Stored records
====

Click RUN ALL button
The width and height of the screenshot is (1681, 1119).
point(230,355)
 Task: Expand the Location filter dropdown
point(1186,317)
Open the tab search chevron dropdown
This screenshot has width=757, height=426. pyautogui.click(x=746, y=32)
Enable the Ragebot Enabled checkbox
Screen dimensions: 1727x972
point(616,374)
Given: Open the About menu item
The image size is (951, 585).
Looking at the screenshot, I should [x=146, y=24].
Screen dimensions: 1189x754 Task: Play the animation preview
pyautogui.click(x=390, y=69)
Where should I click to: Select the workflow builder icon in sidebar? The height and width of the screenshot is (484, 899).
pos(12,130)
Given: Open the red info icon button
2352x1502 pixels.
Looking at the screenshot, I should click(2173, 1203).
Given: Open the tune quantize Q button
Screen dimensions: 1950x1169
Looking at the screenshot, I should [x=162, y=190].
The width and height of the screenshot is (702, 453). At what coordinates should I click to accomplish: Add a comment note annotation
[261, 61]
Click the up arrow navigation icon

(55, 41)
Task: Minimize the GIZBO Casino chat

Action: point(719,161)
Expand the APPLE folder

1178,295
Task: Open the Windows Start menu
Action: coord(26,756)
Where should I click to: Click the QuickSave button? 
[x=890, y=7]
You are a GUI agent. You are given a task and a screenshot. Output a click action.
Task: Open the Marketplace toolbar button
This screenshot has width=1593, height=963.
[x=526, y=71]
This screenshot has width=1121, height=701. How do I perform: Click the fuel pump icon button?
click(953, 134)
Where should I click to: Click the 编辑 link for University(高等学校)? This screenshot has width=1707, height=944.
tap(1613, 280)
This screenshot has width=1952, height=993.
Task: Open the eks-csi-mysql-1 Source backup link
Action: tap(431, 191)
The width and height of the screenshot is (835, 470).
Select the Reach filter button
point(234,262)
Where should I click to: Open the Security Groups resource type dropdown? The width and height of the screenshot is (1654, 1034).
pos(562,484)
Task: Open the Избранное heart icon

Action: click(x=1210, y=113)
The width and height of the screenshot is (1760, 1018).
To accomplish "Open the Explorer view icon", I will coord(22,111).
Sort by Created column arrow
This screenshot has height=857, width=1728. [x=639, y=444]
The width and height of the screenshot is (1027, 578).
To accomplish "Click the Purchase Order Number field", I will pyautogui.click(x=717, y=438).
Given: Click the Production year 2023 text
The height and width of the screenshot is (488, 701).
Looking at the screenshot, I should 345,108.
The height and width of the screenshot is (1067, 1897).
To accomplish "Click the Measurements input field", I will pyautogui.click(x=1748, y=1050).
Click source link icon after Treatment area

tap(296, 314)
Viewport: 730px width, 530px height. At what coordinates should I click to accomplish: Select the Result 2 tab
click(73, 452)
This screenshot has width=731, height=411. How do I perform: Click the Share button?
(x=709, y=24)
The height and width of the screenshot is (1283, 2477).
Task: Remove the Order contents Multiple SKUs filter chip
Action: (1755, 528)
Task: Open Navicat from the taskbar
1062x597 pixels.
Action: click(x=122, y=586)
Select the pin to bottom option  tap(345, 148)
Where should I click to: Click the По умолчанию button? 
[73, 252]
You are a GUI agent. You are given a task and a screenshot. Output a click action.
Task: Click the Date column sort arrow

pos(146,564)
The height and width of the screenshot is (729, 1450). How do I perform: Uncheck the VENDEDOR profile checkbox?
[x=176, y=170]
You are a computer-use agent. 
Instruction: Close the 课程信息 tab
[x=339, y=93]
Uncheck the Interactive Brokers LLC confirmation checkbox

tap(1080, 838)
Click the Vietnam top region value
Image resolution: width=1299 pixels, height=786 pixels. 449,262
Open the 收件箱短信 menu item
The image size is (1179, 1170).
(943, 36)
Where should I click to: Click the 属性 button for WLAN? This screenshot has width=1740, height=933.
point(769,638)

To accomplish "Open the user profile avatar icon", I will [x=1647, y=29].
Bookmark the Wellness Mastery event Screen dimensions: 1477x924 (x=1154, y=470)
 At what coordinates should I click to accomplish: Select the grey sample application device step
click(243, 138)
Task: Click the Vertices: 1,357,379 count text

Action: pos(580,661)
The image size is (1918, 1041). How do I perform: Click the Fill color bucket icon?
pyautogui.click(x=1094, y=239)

====

Exercise brief: The line containing "Task: Open the Marketplace toolbar button" marks the end. Please print exactly every line from the top of the data to it, both included, and nothing more.

Solution to this task:
Click RUN ALL button
The width and height of the screenshot is (1681, 1119).
point(230,355)
 Task: Expand the Location filter dropdown
point(1186,317)
Open the tab search chevron dropdown
This screenshot has width=757, height=426. pyautogui.click(x=746, y=32)
Enable the Ragebot Enabled checkbox
Screen dimensions: 1727x972
point(616,374)
Given: Open the About menu item
The image size is (951, 585).
Looking at the screenshot, I should [x=146, y=24].
Screen dimensions: 1189x754 Task: Play the animation preview
pyautogui.click(x=390, y=69)
Where should I click to: Select the workflow builder icon in sidebar? The height and width of the screenshot is (484, 899).
pos(12,130)
Given: Open the red info icon button
2352x1502 pixels.
Looking at the screenshot, I should click(2173, 1203).
Given: Open the tune quantize Q button
Screen dimensions: 1950x1169
Looking at the screenshot, I should [x=162, y=190].
The width and height of the screenshot is (702, 453). At what coordinates should I click to accomplish: Add a comment note annotation
[261, 61]
Click the up arrow navigation icon

(55, 41)
Task: Minimize the GIZBO Casino chat

Action: point(719,161)
Expand the APPLE folder

1178,295
Task: Open the Windows Start menu
Action: coord(26,756)
Where should I click to: Click the QuickSave button? 
[x=890, y=7]
You are a GUI agent. You are given a task and a screenshot. Output a click action.
Task: Open the Marketplace toolbar button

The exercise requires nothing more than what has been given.